Document segment =

18 Month Visit

This is one of the most perplexing ages of childhood. You wonder how you could have produced something so wild and dangerous. In general, children this age are full of curiosity and energy. They are incredibly fun and every moment should be cherished!

What most babies do by this age:

Social/Emotional Milestones

  • Moves away from you, but looks to make sure you are close by
  • Points to show you something interesting
  • Puts hands out for you to wash them
  • Looks at a few pages in a book with you
  • Helps you dress him by pushing arm through sleeve or lifting up foot

Language/Communication Milestones

  • Tries to say three or more words besides “mama” or “dada”
  • Follows one-step directions without any gestures, like giving you the toy when you say, “Give it to me.”

Cognitive Milestones (learning, thinking, problem-solving)

  • Copies you doing chores, like sweeping with a broom
  • Plays with toys in a simple way, like pushing a toy car

Movement/Physical Development Milestones

  • Walks without holding on to anyone or anything
  • Scribbles
  • Drinks from a cup without a lid and may spill sometimes
  • Feeds herself with her fingers
  • Tries to use a spoon
  • Climbs on and off a couch or chair without help

Source: CDC – Learn the Signs, Act Early

The “Terrible Twos”

Exercise data =
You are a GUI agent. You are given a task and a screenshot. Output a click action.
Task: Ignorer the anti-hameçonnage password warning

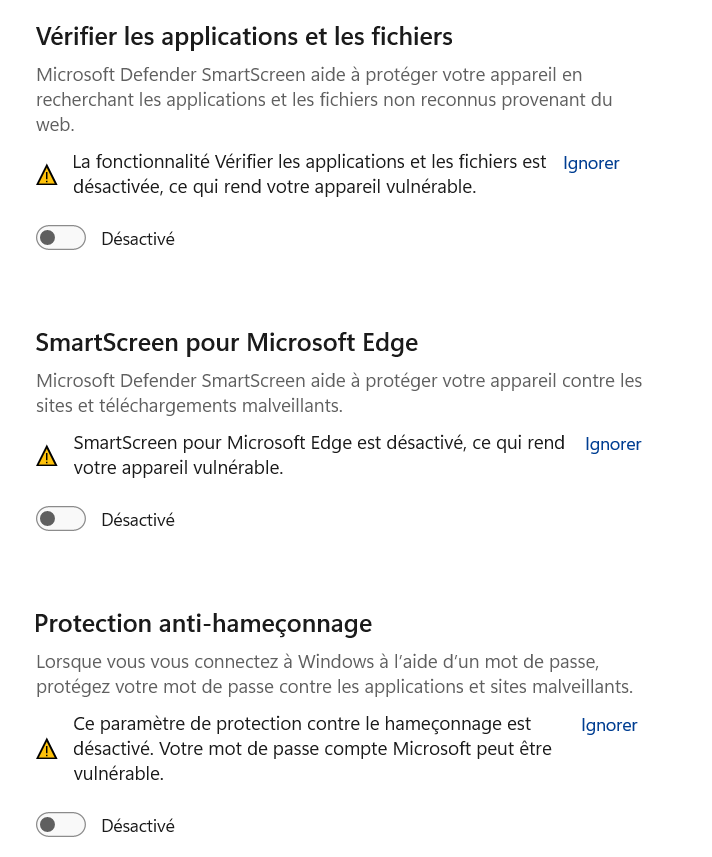[x=609, y=725]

Your tasks =
1: In the 18 Month Visit text, under which heading does "Scribbles" appear?
2: From the 18 Month Visit text, quote the passage starting at "Social/Emotional Milestones" and ending at "(learning, thinking, problem-solving)".
3: Decide whether each statement agrees with the 18 Month Visit text. Answer yes or no, and quote the words from the text that decide it.
(a) A child this age follows one-step directions only when they come with gestures.
(b) A child this age drinks from a cup without a lid and may spill sometimes.
(c) A child this age walks while holding on to furniture.

Task solutions =
1: Movement/Physical Development Milestones

2:
Social/Emotional Milestones

  • Moves away from you, but looks to make sure you are close by
  • Points to show you something interesting
  • Puts hands out for you to wash them
  • Looks at a few pages in a book with you
  • Helps you dress him by pushing arm through sleeve or lifting up foot

Language/Communication Milestones

  • Tries to say three or more words besides “mama” or “dada”
  • Follows one-step directions without any gestures, like giving you the toy when you say, “Give it to me.”

Cognitive Milestones (learning, thinking, problem-solving)

3:
(a) No: "Follows one-step directions without any gestures"
(b) Yes: "Drinks from a cup without a lid and may spill sometimes"
(c) No: "Walks without holding on to anyone or anything"